- [Action item]: Each line from the one holding "973 (26, 1430)" to the last line below must be restated word for word, and no picture may be included.

- [Saved data entries]:
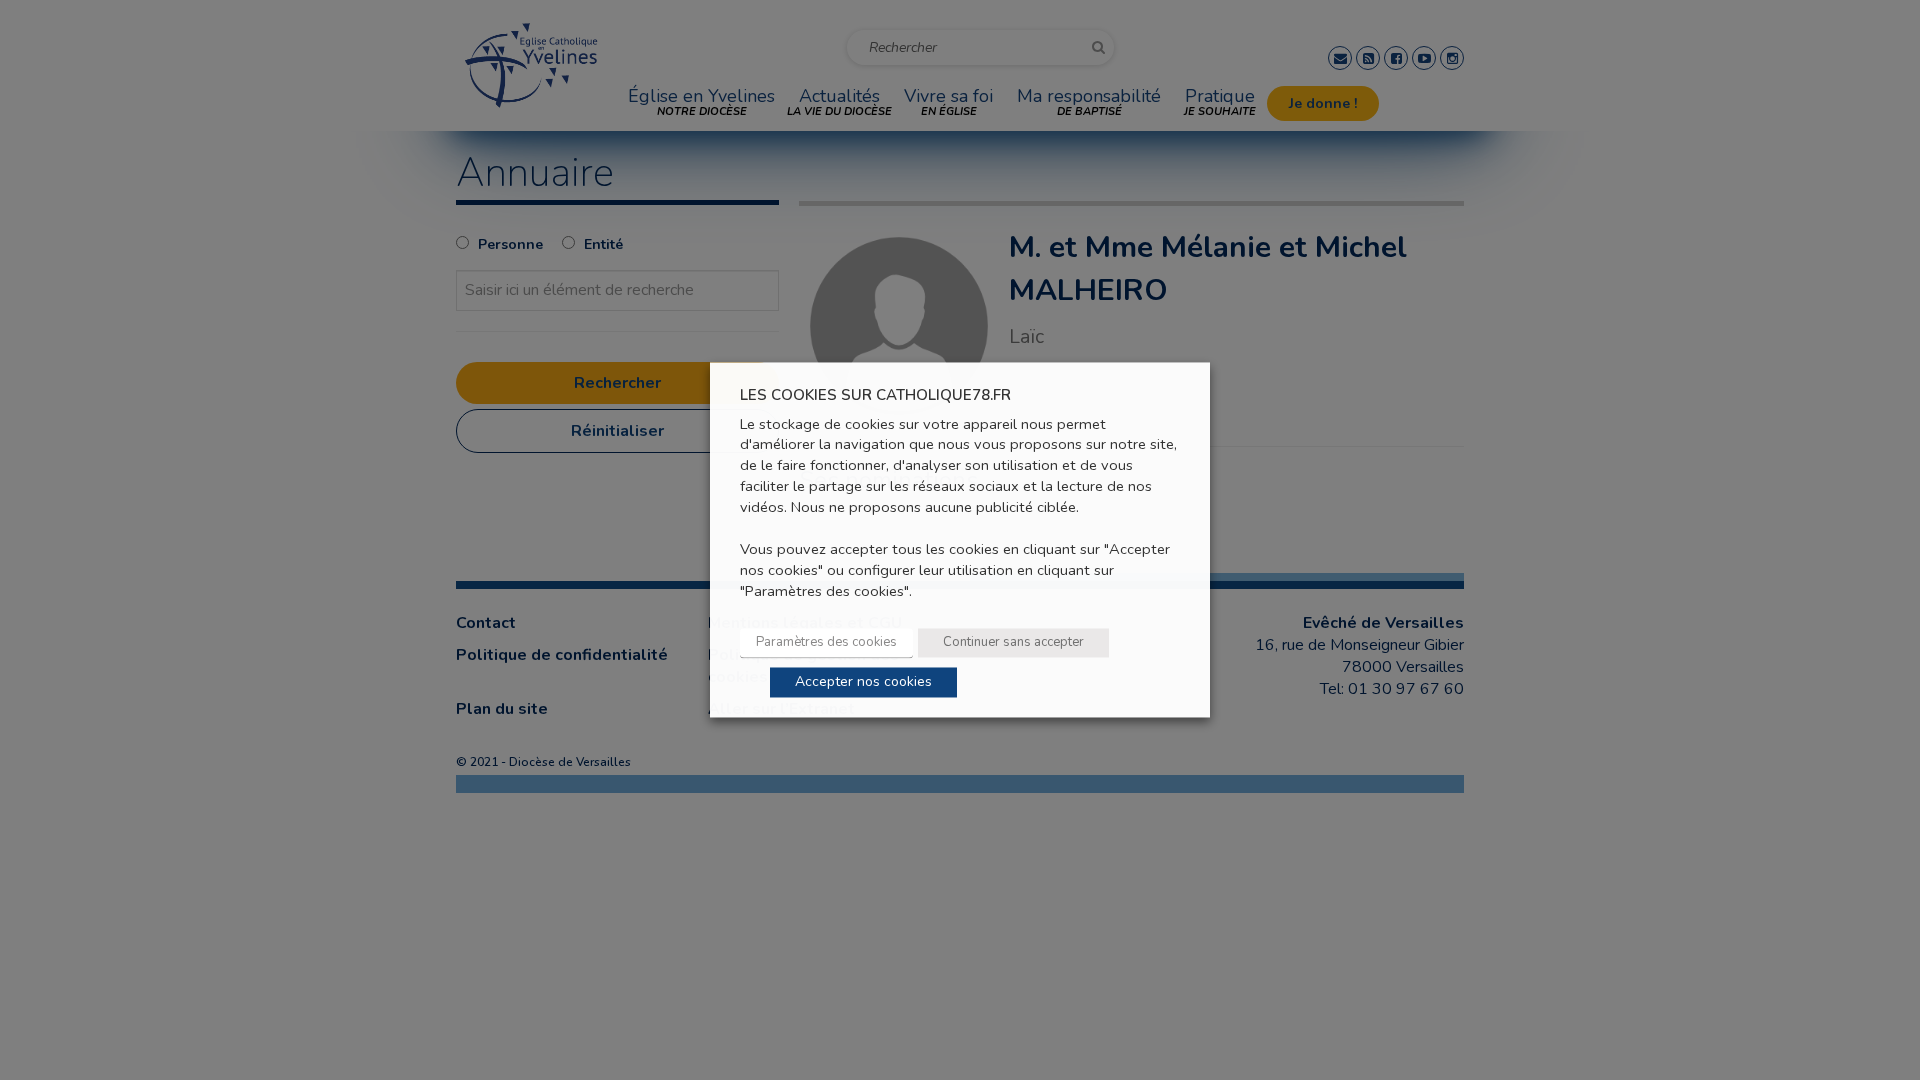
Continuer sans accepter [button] (1013, 643)
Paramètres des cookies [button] (826, 643)
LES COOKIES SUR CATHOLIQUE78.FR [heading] (875, 395)
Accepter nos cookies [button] (863, 682)
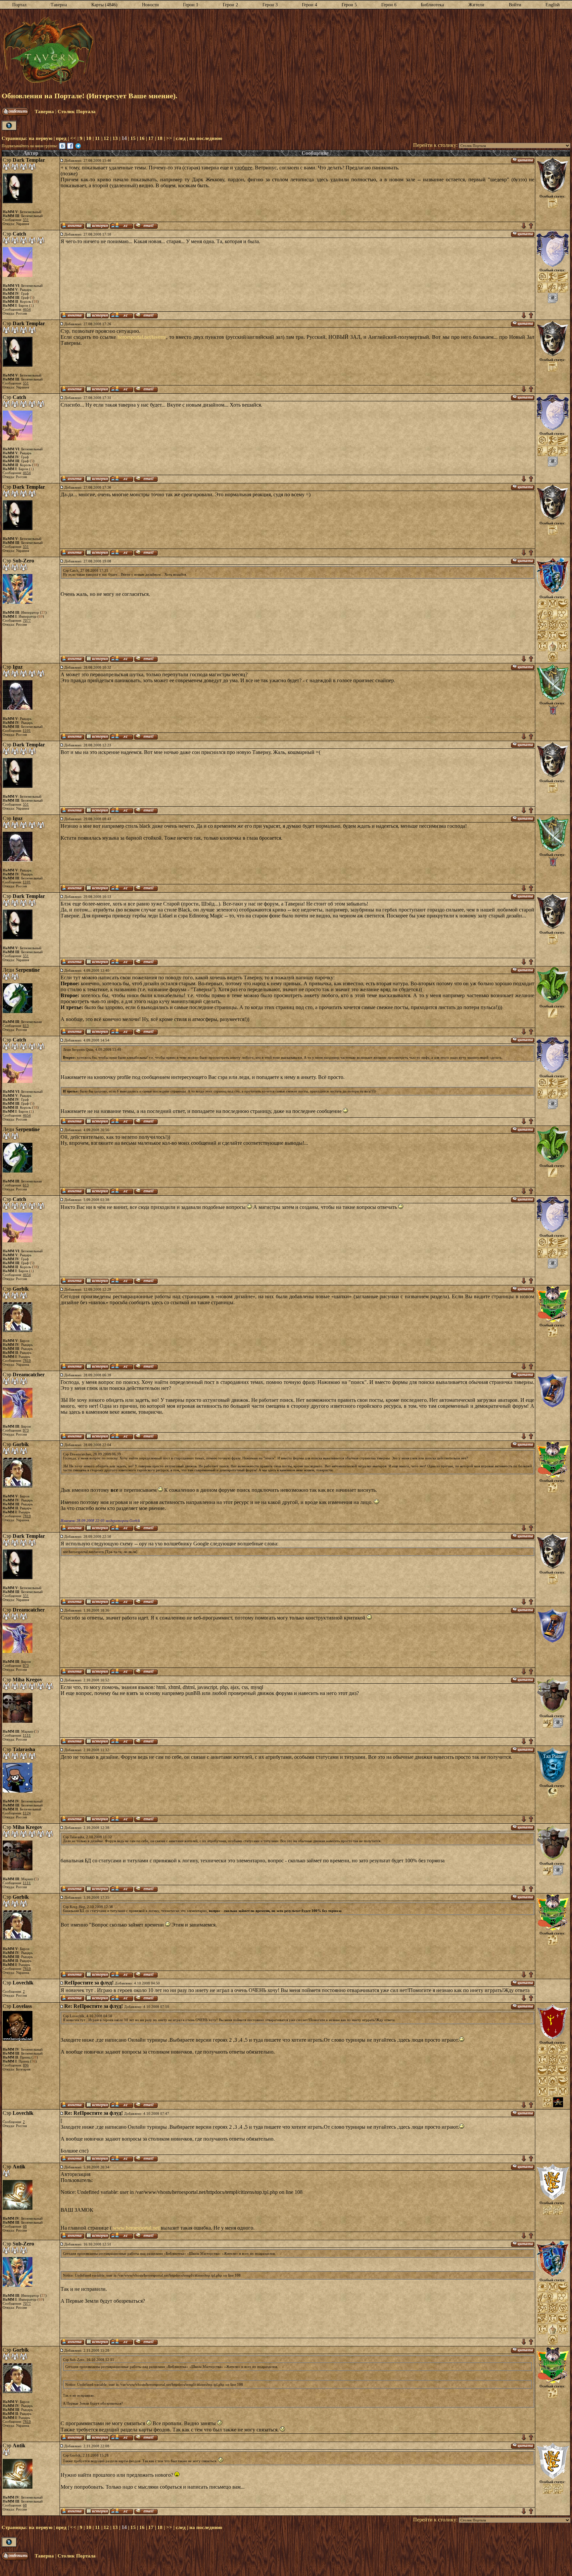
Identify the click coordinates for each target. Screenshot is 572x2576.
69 (41, 616)
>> (169, 138)
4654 (27, 309)
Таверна (59, 4)
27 (43, 612)
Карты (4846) (104, 4)
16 (142, 138)
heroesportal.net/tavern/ (142, 337)
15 (133, 138)
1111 (27, 1735)
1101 (27, 731)
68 (25, 2226)
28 (35, 2057)
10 (88, 138)
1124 (27, 1813)
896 (26, 2065)
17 (151, 138)
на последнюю (205, 138)
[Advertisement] (332, 51)
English (553, 4)
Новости (150, 4)
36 (33, 2061)
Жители (476, 4)
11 (97, 138)
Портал (19, 4)
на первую (40, 138)
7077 (27, 620)
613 (26, 1026)
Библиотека (432, 4)
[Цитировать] (522, 160)
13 (115, 138)
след (181, 138)
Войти (515, 4)
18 (160, 138)
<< (73, 138)
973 (26, 1430)
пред (61, 138)
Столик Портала (77, 111)
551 (26, 220)
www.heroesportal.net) (137, 2228)
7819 (27, 1360)
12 (106, 138)
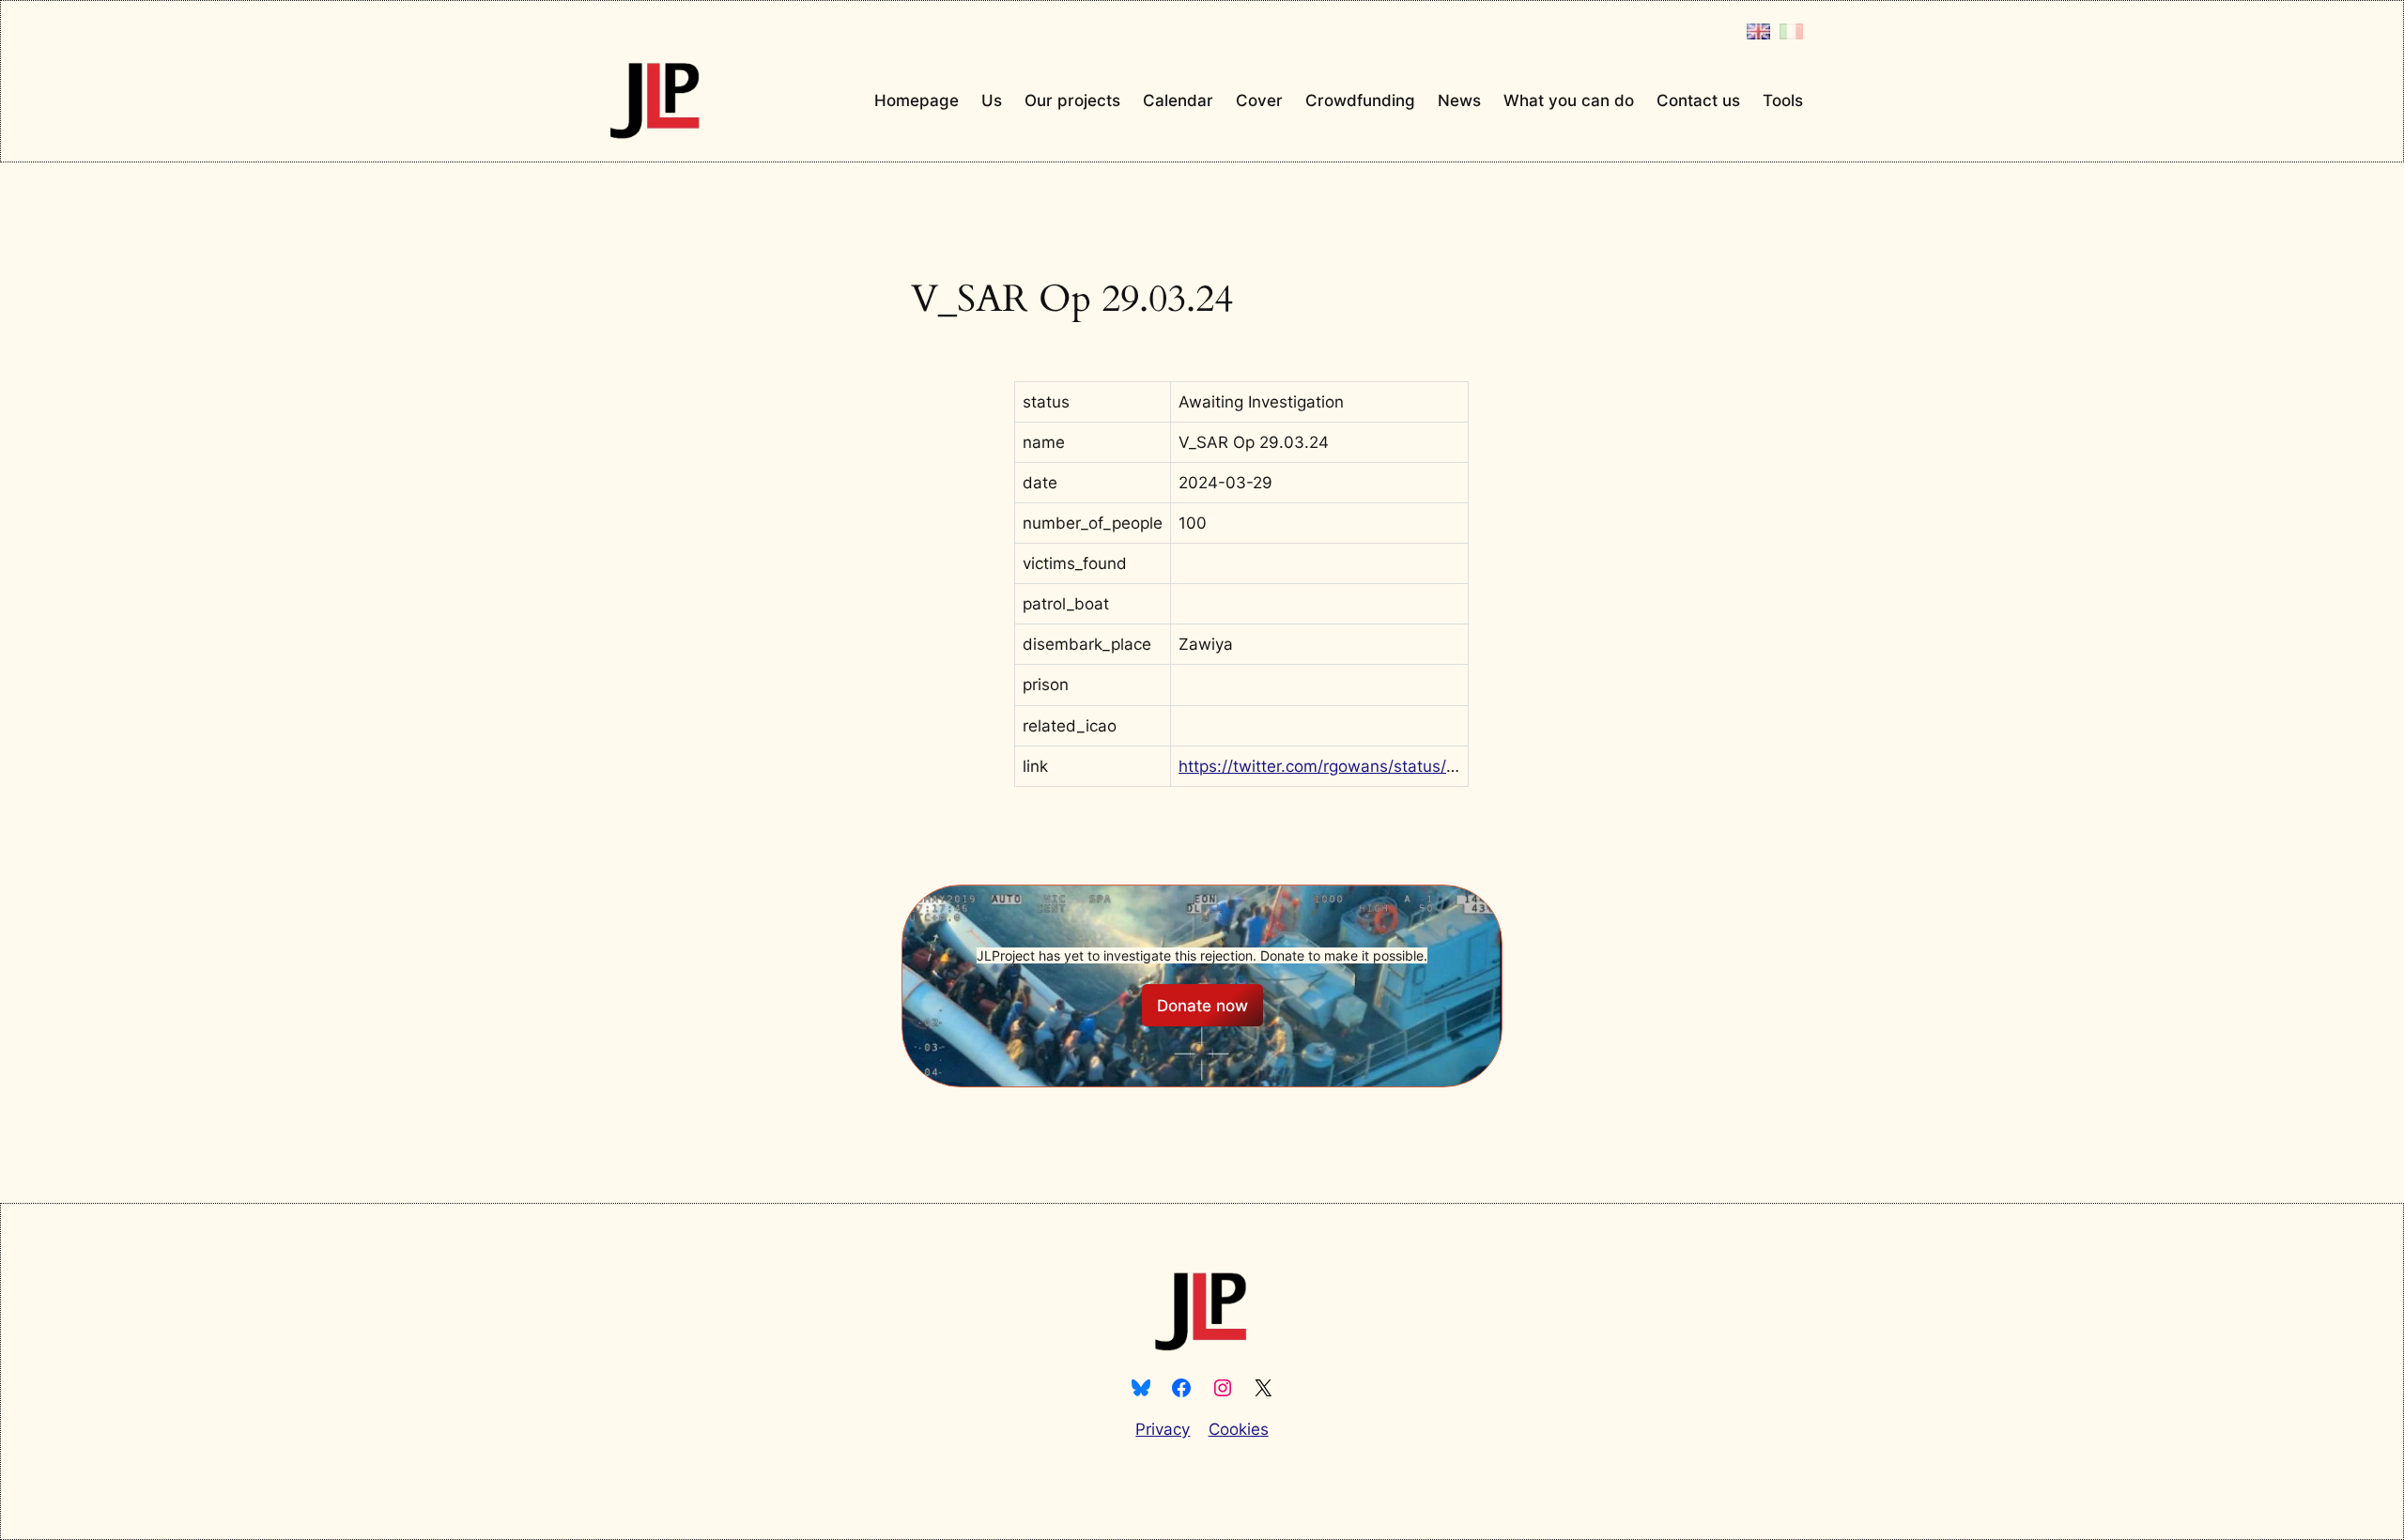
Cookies (1239, 1429)
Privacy (1162, 1429)
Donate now (1202, 1005)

- [Worked solution]:
973 (26, 1430)
пред (61, 138)
Столик Портала (77, 111)
551 (26, 220)
www.heroesportal.net) (137, 2228)
7819 (27, 1360)
12 (106, 138)
Cookies (1239, 1429)
Privacy (1162, 1429)
Donate now (1202, 1005)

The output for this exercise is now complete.